Foi também no sítio, que o cravista manteve uma oficina para construir o instrumento. Diante da fama internacional, os instrumentos produzidos artesanalmente são bastante disputados no mercado.
“Na minha época, para ter um cravo precisava importar, pagar o preço, os impostos e o transporte e era uma coisa proibitiva. Fui convidado para um curso em Boston e lá tinha um ateliê dos mais famosos de construção de cravos. Fui para assuntar e chegando lá me pegaram para trabalhar, porque estavam faltando operários. Fiquei quase um ano. Passei por todas as fases da construção e trouxe aqui para o Brasil. Muita gente queria um cravo, então, fiz uma centena deles.
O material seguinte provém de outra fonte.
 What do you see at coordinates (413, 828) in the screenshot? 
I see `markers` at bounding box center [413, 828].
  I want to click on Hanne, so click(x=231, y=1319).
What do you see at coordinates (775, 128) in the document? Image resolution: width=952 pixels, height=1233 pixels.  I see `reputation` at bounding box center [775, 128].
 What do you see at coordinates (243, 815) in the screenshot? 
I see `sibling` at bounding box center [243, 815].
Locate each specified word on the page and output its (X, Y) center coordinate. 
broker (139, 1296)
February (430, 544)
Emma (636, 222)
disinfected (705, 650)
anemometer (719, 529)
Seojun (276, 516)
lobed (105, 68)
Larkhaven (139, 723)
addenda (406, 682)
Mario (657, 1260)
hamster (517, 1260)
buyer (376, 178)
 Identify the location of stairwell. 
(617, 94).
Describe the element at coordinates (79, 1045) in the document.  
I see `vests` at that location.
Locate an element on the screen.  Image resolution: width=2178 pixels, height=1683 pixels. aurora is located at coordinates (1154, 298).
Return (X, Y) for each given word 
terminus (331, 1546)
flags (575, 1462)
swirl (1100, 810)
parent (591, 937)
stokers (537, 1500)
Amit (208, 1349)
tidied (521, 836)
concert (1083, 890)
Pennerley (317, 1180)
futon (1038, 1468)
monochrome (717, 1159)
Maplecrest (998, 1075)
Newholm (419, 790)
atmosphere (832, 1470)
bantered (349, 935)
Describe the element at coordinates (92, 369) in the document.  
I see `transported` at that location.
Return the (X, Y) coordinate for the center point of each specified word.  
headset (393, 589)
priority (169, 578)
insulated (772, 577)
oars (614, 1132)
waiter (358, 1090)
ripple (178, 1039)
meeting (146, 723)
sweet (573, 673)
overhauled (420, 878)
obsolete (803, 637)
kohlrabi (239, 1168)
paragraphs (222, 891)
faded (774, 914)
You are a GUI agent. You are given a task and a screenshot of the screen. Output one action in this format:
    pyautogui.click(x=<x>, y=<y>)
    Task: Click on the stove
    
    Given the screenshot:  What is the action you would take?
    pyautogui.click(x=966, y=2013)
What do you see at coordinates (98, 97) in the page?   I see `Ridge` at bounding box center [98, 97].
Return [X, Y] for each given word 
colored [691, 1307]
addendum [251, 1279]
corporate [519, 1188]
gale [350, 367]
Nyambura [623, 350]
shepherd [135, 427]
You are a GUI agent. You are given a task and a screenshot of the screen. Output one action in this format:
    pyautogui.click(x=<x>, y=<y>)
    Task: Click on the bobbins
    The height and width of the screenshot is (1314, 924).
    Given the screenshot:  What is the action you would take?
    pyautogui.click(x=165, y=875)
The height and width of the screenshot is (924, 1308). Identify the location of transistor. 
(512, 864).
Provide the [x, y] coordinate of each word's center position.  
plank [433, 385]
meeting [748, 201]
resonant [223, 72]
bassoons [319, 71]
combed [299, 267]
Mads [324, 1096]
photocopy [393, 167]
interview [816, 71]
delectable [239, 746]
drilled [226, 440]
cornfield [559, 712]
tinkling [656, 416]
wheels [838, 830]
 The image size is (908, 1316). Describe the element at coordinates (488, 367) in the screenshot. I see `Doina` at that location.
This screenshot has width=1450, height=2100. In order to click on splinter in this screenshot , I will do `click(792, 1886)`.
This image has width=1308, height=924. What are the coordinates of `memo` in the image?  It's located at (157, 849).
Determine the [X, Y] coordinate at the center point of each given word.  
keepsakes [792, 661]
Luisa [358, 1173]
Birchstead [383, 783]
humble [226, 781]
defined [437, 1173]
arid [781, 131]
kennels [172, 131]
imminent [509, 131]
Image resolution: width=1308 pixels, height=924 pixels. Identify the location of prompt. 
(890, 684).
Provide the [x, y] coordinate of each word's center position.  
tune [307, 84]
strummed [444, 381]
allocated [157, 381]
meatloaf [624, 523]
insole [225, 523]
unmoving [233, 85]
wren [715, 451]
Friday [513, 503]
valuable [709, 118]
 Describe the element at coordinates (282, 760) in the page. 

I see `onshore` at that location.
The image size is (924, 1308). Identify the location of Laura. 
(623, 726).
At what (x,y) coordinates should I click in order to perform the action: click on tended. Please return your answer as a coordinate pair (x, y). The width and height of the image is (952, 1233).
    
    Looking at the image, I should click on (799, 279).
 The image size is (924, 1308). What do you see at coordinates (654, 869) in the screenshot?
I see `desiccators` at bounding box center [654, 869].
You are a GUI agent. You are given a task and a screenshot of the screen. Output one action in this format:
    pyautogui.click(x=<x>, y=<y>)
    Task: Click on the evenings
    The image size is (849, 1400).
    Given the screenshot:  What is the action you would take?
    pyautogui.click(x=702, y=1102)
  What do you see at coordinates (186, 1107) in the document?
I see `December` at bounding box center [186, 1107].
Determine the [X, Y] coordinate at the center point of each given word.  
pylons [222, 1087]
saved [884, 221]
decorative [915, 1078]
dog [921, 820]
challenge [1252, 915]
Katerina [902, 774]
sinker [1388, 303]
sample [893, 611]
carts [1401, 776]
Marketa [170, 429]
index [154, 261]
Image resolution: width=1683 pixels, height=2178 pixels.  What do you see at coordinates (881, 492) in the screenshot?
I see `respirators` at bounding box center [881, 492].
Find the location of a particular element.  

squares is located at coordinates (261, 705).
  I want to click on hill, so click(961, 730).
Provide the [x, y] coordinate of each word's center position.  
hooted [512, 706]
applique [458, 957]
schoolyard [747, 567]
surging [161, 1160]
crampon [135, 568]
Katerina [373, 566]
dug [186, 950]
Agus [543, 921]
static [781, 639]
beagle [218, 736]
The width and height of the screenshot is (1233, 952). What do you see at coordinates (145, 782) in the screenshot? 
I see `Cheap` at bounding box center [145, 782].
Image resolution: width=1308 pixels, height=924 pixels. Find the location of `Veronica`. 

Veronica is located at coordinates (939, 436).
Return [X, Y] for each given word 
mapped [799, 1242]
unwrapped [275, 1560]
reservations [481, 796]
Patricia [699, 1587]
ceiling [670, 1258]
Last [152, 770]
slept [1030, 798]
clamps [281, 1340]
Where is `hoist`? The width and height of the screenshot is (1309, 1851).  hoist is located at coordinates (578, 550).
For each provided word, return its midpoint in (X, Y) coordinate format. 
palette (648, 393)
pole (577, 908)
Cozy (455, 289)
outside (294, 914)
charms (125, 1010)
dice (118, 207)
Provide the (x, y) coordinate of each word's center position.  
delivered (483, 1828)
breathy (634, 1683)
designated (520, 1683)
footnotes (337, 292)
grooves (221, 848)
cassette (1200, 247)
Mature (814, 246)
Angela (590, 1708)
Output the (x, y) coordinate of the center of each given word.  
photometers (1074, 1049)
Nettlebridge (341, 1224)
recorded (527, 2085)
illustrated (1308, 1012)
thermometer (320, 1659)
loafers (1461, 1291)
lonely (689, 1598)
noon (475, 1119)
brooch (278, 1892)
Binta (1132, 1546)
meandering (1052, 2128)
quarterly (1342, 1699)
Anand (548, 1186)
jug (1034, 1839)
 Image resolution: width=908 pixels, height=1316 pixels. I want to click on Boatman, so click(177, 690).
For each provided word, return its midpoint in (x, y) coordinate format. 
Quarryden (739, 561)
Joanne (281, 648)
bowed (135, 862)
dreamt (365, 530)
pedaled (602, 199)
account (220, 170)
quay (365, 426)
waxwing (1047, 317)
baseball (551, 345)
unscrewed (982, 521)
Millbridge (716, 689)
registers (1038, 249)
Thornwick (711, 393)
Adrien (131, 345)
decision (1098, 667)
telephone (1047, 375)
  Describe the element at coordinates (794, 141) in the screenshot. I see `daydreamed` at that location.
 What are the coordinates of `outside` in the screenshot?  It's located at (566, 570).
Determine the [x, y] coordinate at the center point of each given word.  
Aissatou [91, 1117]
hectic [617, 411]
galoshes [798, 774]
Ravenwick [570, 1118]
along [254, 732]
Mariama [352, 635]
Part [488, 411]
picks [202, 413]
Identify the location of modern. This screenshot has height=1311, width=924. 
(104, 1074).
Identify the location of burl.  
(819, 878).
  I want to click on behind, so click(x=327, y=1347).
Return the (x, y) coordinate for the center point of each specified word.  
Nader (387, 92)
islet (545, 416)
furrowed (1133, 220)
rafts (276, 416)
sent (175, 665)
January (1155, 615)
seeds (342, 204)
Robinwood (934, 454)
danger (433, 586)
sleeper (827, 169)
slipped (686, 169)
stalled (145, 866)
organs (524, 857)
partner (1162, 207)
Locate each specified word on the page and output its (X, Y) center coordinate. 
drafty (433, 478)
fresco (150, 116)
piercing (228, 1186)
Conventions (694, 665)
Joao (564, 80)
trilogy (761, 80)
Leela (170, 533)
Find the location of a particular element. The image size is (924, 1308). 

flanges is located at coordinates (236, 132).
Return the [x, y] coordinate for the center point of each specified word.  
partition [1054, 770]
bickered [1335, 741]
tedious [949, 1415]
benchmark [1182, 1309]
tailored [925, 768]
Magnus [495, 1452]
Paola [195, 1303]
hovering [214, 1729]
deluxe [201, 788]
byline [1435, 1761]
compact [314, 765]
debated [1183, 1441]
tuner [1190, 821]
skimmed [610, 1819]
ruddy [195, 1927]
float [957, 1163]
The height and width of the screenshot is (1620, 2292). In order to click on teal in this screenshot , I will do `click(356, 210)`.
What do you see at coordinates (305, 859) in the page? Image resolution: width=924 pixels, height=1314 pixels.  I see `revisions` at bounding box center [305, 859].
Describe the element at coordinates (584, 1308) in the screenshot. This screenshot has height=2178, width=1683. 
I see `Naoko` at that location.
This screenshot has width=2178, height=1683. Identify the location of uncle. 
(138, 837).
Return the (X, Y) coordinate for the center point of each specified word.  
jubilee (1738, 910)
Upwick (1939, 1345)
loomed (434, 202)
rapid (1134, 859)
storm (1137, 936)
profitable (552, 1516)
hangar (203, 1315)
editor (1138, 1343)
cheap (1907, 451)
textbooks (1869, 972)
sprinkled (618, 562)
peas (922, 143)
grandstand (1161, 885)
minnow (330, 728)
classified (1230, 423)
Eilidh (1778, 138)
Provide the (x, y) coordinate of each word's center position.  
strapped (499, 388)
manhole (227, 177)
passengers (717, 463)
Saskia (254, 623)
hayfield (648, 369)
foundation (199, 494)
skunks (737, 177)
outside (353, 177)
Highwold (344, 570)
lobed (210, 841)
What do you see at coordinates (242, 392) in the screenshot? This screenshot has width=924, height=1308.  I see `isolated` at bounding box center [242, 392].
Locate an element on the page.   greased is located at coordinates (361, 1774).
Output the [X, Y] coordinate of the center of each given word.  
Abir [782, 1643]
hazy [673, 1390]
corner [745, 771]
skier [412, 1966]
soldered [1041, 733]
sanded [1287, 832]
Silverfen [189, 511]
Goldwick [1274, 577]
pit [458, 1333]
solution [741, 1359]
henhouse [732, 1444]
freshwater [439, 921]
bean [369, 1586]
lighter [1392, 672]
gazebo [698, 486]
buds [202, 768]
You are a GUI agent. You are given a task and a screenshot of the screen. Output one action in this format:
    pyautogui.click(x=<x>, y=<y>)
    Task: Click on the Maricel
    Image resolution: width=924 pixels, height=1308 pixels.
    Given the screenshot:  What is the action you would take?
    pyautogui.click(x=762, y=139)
Agora eu parei e estou só tocando”.
Segundo a ABL, em 2017 Roberto de Regina lançou o livro Roberto de Regina – Vida e Obra ou Memórias de um Sargento de Malícias. “O título é duplo intencionalmente para que o leitor possa escolher o que achar melhor”, destacou a ABL.
Roberto de Regina gravou e publicou no YouTube 16 concertos que fazem parte do projeto Johann Sebastian Bach Concertos para cravo solo que apresentou aos domingos. Para o ano que vem está previsto o lançamento do documentário O Cravista, que conta a história do músico e é dirigido por Luiz Eduardo Ozório em uma produção da OZ Filmes.
Projeto
As apresentações do projeto Música no Museu – 200 Anos da Independência do Brasil, que começaram nesta quinta-feira (1º) vão seguir por todo o mês de setembro com programação para outros 20 recitais gratuitos. Além do Rio, haverá concertos em Portugal nos dias 22,26 e 28; e na Áustria no dia 29.
O projeto Música no Museu foi criado em 1997 e se transformou na maior série de música clássica do Brasil. Nos 25 anos de história, já realizou concertos no Brasil que reuniram cerca de 2,5 mil músicos. Nesse período o projeto recebeu um público superior a 1 milhão de pessoas.
Desde de 2006, passou a ser apresentado em outros países levando a música brasileira para Portugal, Espanha, França, Itália, República Tcheca, Áustria, Alemanha, EUA, Chile, Argentina, Marrocos, Índia, Vietnã, Austrália e Líbano.
O diretor do projeto, Sérgio da Costa e Silva, anunciou que Música no Museu foi reconhecido pela Câmara Municipal do Rio de Janeiro como patrimônio cultural e imaterial da cidade.